Immunofluorescence and microscopy
Immunofluorescence staining was performed as previous described [35]. Localization studies were performed using antibody to CXCR4 (Invitrogen; PA3-305, 1:100), CXCR7 (Novus; NBP2-58162, 1:100), integrin αvβ3 (MILLIPORE; MAB1976, 1:100), HIF1α (Cell signaling technology; #3434, 1:50), CD31 (abcam; ab28364, 1:100), and CD34 (abcam; ab8563, 1:100), and further incubated with anti-rabbit IgG fluorescence (Invitrogen) or anti-mouse IgG fluorescence (Invitrogen). Cover glasses were mounted in Vectashield mountant with DAPI (Vector Laboratories) as nuclear stain. Images were captured using oil immersion 63x objectives Zeiss 510 microscopy (Carl Zeiss MicroImaging, Röttingen, Germany) and processed using Zen software (ZEISS), and particularly images for 3-dimensional endothelial sprouting stained with Alexa Fluor® 488 conjugated monoclonal antibody against CD31 (1:200) (Invitrogen) and Hoechst 33342 (1:1000) (Thermo Fisher scientific) were captured using a confocal microscope (Olympus FV1000, Zeiss LSM 880). Z-projection of the 3D stacks of microvascular network were obtained with ZEISS ZEN lite, and further analyzed with ImageJ (NIH) to obtain binary images and calculate the proportion of the fluorescent pixels within the ROI of each image, deriving the angiogenic sprout area coverage in the vessel channel.

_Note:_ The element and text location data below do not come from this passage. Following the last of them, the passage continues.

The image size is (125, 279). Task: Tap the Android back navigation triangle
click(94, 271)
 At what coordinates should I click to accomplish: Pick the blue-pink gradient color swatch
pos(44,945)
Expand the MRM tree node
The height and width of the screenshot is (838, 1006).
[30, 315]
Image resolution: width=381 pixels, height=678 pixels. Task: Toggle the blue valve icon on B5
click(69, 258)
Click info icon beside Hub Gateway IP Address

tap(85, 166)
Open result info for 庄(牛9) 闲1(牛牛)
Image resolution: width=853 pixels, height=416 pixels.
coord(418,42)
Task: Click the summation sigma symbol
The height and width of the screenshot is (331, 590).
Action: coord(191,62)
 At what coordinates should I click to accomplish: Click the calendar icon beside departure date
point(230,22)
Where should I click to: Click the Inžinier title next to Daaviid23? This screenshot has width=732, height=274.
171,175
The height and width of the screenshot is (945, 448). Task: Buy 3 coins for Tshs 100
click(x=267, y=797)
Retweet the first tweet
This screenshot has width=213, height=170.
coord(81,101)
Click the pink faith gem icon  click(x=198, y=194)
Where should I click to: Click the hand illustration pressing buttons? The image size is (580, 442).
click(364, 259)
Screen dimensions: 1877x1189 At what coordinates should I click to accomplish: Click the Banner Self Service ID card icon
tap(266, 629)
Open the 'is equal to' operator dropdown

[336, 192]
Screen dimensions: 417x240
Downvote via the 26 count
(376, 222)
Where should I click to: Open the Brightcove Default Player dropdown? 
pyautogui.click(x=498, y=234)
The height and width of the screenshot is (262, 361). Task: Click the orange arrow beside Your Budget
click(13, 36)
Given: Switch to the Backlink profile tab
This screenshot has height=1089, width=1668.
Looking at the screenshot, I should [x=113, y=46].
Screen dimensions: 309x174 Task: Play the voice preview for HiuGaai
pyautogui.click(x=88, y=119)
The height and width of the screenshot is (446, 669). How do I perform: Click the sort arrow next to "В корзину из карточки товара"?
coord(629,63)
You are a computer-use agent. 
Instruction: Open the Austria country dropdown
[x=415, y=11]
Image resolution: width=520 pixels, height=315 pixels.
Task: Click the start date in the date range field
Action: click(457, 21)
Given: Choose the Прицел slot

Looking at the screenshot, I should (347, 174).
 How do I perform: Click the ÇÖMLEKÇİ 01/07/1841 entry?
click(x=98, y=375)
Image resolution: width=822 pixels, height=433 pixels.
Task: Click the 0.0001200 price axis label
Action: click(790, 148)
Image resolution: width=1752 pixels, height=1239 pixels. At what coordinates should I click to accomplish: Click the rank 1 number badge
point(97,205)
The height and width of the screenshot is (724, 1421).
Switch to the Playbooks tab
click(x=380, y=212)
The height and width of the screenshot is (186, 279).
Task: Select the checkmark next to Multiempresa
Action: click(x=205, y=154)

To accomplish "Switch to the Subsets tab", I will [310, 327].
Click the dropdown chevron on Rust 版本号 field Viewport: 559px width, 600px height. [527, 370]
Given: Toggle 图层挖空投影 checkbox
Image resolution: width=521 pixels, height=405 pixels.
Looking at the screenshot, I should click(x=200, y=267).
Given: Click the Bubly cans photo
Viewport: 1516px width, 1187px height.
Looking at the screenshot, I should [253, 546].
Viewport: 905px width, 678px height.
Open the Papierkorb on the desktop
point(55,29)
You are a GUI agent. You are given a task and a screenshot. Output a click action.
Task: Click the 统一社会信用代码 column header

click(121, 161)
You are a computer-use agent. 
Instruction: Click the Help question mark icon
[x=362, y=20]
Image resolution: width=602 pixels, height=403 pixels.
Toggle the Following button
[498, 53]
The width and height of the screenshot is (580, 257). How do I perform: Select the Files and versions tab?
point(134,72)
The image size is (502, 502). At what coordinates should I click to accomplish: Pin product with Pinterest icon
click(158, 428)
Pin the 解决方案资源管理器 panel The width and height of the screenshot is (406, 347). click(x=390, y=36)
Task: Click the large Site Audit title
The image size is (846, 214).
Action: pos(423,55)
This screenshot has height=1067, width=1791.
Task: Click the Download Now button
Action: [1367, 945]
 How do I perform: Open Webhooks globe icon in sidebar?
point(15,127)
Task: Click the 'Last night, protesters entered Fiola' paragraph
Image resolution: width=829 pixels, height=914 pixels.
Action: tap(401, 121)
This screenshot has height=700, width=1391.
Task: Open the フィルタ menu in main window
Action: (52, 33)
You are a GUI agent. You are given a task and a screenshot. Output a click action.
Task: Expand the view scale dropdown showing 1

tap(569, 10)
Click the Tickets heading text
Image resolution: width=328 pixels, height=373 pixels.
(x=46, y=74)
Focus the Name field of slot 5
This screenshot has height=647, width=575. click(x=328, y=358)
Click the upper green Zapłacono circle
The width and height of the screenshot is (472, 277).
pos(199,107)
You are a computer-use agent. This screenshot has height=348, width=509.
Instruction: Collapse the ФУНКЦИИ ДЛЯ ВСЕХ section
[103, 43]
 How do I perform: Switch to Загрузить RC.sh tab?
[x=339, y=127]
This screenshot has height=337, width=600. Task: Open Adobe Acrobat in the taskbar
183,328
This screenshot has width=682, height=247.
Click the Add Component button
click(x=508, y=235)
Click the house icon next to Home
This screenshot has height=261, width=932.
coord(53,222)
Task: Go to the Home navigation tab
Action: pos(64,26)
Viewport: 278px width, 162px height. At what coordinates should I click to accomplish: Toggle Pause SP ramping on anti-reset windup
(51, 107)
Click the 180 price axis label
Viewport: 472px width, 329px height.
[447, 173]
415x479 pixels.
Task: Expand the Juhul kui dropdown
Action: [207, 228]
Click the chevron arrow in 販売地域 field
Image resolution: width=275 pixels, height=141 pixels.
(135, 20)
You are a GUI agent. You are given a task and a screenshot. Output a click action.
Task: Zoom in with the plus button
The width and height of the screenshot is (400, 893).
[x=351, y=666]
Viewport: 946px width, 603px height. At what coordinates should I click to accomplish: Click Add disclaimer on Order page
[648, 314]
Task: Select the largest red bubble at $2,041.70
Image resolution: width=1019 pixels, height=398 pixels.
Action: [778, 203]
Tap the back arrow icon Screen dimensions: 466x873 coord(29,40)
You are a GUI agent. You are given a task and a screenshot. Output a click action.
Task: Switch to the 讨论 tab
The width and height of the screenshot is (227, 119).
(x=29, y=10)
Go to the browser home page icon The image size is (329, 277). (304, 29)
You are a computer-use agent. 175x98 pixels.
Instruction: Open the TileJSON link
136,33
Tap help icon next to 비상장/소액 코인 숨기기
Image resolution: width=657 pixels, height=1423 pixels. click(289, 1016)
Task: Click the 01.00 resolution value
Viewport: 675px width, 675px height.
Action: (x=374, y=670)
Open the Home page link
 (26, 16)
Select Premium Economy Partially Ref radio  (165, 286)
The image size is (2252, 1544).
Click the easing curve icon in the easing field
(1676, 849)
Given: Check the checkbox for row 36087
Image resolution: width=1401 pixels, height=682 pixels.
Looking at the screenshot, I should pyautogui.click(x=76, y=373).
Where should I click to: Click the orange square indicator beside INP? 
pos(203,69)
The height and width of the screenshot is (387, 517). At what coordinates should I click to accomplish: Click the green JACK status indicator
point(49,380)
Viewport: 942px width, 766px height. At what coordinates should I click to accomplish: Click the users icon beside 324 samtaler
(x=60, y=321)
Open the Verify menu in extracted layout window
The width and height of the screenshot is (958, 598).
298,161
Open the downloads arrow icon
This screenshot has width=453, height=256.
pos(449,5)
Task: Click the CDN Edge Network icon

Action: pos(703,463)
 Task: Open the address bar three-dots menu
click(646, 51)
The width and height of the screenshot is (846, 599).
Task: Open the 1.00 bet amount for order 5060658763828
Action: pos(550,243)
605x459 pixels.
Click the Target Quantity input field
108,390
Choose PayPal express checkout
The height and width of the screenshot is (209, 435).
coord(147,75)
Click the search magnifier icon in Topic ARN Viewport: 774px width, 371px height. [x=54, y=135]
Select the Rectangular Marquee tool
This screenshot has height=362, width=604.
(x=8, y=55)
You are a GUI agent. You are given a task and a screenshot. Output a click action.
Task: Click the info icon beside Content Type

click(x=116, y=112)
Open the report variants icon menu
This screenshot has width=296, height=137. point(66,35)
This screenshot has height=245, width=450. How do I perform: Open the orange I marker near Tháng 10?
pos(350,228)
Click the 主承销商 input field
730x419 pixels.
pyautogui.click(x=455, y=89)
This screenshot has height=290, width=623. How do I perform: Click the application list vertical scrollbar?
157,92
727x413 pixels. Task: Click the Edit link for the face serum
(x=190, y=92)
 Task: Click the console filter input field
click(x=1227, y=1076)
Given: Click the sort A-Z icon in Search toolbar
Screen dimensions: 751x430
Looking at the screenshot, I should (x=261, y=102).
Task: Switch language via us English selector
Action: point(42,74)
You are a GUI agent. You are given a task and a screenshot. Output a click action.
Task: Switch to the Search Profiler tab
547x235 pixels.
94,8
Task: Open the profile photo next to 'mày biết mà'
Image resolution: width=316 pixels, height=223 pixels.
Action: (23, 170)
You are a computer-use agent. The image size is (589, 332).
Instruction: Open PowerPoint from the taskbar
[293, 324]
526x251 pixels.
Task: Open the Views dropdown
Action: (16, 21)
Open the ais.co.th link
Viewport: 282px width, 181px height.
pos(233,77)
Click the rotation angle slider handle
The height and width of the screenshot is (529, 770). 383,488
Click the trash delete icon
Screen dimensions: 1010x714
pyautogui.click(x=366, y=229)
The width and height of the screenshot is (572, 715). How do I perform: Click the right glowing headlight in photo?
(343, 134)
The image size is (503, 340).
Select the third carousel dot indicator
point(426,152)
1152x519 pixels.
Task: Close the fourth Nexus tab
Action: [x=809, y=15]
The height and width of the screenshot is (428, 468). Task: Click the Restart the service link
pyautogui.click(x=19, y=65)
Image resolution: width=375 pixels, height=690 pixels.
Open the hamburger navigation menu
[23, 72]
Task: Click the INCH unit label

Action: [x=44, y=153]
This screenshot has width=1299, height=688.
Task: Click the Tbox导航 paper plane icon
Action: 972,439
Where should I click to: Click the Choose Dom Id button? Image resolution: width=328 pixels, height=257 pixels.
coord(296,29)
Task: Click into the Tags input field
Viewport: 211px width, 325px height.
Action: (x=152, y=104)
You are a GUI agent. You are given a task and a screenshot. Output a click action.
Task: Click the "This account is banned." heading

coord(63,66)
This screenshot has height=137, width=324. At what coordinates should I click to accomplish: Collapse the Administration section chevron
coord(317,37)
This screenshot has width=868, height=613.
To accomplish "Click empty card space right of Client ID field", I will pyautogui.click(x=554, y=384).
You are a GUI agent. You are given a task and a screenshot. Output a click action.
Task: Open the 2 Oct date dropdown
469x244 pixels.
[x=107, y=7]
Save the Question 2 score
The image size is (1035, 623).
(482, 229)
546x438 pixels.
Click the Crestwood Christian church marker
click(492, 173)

Quantitative RT-PCR-based analysis of mRNA expression
SYBR Green (Roche, Basel, Switzerland) assay were used to quantitate endometrial receptivity- or angiogenesis-related genes in CXCL12-treated and control samples. Total RNA extracted using TRIzol reagent (Ambion, Life Technologies Corporation, CA, USA) at 1ug was converted to cDNA using M-MLV reverse transcriptase (Promega, Madison, WI, USA), dNTP (Invitrogen, Carlsbad, CA, USA) and oligo dT primer (Labopass, Seoul, Korea). With 1/10 volume of cDNA, gene expression was quantitatively analyzed. Amplifications were run in a CFX Connect™ Real-Time PCR Detection System (BioRad, Hercules, CA, USA). A DNA melting-curve was used to confirm the presence of a single PCR product in each assay. Real-time PCR results for endometrial receptivity- or angiogenesis-related genes were normalized to β-actin mRNA expression and analyzed using the ordinary one-way ANOVA analysis with Dunnett’s multiple comparison tests. Primer sequence pairs used for these analyses are shown in Supplementary Table 1.
Statistical analysis
Comparison groups were analyzed with unpaired Student t-test for parametric distributions. For multiple comparisons, the ordinary one-way ANOVA analysis with Dunnett’s multiple comparison test. For all cases, a P-value that was < 0.05 was considered statistically significant (P < 0.05(*), P < 0.01(**), P < 0.001(***) and P < 0.0001(****)).